What's your favourite dinosaur?
Ask anyone of any age that question. We doubt that you'd have to ask more than three people before you hear someone say, "T. rex!" Then that person will immediately curl their shoulders, lean forward, bring their hands up close to their chest to mime tiny arms, before scrunching up their face and going, ROOOAAARRRRRRR!
Yep, people love their Tyrannosauruses. But despite its huge popularity, T.rex fossils are actually pretty rare. That's why after all of this time, it's still news in the dinosaur world when a major specimen is found. So break out the party hats, dino-lovers, because researchers from the University of Washington in Seattle just discovered a nearly complete T.rex skull.
Sounds worse than it is
The discovery was made in the Hell Creek Formation in the badlands of Montana. Sounds like a pretty awful place, but don't let the name fool you. Especially if you love dinosaur fossils. Because this is one of the best places in the world to find them. (Drumheller in the badlands of Alberta is a similarly fruitful place for fossils from the dino era.) Hell Creek Formation is full of rolling, jutting hills and valleys cut by millions of years of seas and rivers.
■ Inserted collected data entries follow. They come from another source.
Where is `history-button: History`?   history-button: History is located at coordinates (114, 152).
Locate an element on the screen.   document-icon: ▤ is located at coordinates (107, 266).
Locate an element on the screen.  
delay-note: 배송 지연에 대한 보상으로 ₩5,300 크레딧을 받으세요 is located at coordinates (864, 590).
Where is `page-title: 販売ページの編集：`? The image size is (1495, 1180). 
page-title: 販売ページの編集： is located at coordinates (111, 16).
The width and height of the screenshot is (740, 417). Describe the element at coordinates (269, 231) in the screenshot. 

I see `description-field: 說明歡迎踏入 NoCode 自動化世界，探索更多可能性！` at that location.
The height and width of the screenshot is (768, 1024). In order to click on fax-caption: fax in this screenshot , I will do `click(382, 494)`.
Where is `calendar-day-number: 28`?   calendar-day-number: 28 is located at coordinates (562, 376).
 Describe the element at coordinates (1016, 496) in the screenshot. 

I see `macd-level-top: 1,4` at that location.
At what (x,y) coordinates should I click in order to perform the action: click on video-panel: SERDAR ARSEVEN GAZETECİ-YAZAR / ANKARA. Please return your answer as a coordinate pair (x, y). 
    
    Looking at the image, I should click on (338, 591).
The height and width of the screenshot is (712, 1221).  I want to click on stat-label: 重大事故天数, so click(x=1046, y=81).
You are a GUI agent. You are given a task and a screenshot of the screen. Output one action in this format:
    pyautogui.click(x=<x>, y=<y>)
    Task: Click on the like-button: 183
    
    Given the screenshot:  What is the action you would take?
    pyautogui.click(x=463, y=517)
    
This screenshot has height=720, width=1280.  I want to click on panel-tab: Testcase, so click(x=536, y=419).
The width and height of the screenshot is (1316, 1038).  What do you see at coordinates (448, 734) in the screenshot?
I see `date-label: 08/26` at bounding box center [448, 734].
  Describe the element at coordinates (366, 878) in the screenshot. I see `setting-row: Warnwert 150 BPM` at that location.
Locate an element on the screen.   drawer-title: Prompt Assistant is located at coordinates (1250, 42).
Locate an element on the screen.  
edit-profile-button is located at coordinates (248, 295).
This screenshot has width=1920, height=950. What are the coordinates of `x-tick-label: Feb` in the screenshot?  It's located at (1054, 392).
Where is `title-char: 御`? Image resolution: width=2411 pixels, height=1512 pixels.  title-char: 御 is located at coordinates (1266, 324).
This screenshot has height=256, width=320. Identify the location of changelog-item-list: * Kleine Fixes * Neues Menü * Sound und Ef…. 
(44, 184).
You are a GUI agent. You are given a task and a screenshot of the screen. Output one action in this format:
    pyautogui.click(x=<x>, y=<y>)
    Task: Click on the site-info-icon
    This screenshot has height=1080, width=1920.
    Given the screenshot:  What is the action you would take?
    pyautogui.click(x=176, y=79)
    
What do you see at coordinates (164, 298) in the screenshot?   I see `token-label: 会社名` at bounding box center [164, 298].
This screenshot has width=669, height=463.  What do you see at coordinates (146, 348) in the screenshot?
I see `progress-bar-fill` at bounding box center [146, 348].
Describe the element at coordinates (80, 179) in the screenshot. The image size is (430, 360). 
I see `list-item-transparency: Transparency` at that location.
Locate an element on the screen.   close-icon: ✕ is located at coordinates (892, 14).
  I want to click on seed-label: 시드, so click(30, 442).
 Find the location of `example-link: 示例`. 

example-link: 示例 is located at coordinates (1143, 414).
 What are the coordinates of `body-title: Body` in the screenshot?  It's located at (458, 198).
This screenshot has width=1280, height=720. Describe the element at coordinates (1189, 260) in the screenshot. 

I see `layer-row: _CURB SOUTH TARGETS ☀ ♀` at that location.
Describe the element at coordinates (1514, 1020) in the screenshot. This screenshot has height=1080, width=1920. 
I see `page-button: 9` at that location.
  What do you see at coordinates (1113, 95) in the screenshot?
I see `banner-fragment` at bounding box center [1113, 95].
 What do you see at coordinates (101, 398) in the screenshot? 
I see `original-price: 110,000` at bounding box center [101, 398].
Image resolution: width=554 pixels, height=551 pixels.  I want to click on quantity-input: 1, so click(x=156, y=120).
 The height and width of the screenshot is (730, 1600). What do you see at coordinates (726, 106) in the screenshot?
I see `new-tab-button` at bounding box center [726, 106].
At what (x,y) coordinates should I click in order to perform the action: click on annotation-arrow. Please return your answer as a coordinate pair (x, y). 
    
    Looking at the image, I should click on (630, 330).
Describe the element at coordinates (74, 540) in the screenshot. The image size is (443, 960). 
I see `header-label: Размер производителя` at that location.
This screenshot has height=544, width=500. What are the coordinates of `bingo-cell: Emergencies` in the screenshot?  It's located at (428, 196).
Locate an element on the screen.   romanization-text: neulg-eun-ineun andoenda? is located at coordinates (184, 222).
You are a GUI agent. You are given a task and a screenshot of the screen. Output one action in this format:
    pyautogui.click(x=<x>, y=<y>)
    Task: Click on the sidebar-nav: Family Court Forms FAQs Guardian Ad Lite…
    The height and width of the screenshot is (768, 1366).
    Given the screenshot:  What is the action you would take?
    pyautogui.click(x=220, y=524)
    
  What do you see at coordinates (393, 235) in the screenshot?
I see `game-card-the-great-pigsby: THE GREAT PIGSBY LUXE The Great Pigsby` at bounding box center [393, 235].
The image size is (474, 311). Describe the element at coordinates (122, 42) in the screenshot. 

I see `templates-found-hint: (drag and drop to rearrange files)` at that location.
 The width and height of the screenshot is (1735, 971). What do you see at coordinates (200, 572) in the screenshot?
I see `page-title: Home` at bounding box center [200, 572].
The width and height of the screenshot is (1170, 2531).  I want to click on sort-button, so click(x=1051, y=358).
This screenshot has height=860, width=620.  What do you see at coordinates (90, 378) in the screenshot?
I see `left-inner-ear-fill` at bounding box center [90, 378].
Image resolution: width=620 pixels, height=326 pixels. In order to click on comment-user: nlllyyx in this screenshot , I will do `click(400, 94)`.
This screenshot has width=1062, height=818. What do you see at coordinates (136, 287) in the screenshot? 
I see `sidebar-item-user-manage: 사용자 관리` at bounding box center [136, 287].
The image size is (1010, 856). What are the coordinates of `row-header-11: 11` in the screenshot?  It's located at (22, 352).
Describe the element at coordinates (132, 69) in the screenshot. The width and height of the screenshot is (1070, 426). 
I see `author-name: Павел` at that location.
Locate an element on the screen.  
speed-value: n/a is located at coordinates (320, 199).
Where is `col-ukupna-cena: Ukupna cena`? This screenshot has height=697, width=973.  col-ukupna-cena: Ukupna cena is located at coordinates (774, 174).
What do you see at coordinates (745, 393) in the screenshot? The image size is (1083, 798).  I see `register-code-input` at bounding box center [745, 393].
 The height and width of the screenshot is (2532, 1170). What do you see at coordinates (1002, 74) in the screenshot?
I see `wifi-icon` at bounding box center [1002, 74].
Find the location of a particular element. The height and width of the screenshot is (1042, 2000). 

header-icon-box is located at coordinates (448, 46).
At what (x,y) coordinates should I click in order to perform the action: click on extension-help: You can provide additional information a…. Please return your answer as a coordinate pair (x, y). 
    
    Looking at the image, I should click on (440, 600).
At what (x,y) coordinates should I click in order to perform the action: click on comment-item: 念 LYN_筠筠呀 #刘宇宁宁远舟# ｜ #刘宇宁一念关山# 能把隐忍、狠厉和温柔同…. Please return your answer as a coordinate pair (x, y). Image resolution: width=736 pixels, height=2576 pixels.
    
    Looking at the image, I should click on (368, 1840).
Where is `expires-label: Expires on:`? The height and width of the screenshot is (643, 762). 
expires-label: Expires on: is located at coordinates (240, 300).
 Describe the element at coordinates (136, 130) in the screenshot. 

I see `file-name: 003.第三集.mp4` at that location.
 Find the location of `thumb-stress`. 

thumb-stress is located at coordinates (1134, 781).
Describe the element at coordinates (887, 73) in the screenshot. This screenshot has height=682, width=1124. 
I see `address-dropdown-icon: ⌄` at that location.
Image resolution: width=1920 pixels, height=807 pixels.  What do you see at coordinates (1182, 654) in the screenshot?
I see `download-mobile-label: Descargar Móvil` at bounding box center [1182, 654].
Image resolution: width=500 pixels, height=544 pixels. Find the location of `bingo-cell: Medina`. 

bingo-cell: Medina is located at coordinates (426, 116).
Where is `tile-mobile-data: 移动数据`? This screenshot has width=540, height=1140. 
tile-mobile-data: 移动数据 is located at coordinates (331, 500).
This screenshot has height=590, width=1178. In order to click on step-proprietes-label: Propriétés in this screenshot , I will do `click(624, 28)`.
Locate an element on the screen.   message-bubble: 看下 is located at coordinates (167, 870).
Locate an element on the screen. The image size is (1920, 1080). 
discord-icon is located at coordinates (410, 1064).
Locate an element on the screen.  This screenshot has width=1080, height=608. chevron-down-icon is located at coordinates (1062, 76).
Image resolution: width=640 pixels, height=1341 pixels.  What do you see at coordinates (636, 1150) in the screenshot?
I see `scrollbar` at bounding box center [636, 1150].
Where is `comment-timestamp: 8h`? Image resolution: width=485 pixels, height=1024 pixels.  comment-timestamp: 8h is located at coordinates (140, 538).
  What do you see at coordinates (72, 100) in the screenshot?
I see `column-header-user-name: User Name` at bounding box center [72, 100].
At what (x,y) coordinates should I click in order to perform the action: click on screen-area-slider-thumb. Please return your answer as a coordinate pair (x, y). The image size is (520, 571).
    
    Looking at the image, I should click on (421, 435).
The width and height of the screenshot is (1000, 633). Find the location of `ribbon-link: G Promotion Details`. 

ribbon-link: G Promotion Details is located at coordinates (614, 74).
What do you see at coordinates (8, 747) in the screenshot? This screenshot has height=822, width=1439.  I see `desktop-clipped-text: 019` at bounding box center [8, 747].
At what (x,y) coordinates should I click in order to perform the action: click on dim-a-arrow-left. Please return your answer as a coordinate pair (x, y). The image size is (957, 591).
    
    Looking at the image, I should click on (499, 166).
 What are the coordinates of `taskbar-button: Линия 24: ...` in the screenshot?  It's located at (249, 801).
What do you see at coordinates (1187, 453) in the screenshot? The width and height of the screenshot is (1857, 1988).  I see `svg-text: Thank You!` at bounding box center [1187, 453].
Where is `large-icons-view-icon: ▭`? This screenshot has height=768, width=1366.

When dinosaurs died in this area their bodies were then buried under sediment carried by water, well preserved and eventually sealed in rock. These excellent conditions mean that paleontologists likely still have lifetimes worth of fossils left to discover in Hell Creek.
20% complete is no simple feat
Twenty percent of most things doesn't sound like a lot. But in the world of dinosaur fossils, it's actually a pretty big deal. Even "complete" looking skeletons of dinosaurs that you see at a museum usually contain very little actual fossils dug from the earth. The rest is filled in with casts based on the knowledge of what the dinosaur looked like. It may sound like cheating, but these gaps in the fossils are just a fact of life. After all, these things are many millions of years old! The most complete T.rex fossil in the world is Sue, an over 90% complete Tyrannosaur on display at the Field Museum in Chicago, Illinois.
This new discovery, called the Tufts-Love Rex after its discoverers, Luke Tufts and Jason Love, is only 20% complete. But the skull of the animal appears to very complete. We say "appears" because the left side of the skull is still buried within the rock. But if it's in the same shape as the right side, it could be one of the 15 best preserved T.rex skulls in the world. In addition to its impressive noggin, the fossil also includes parts of the animal's vertebrae (backbone), hips, and ribs.
Though there is still much work to be done for a full display, the home for this skeleton will be the Burke Museum of Natural History and Culture in Seattle.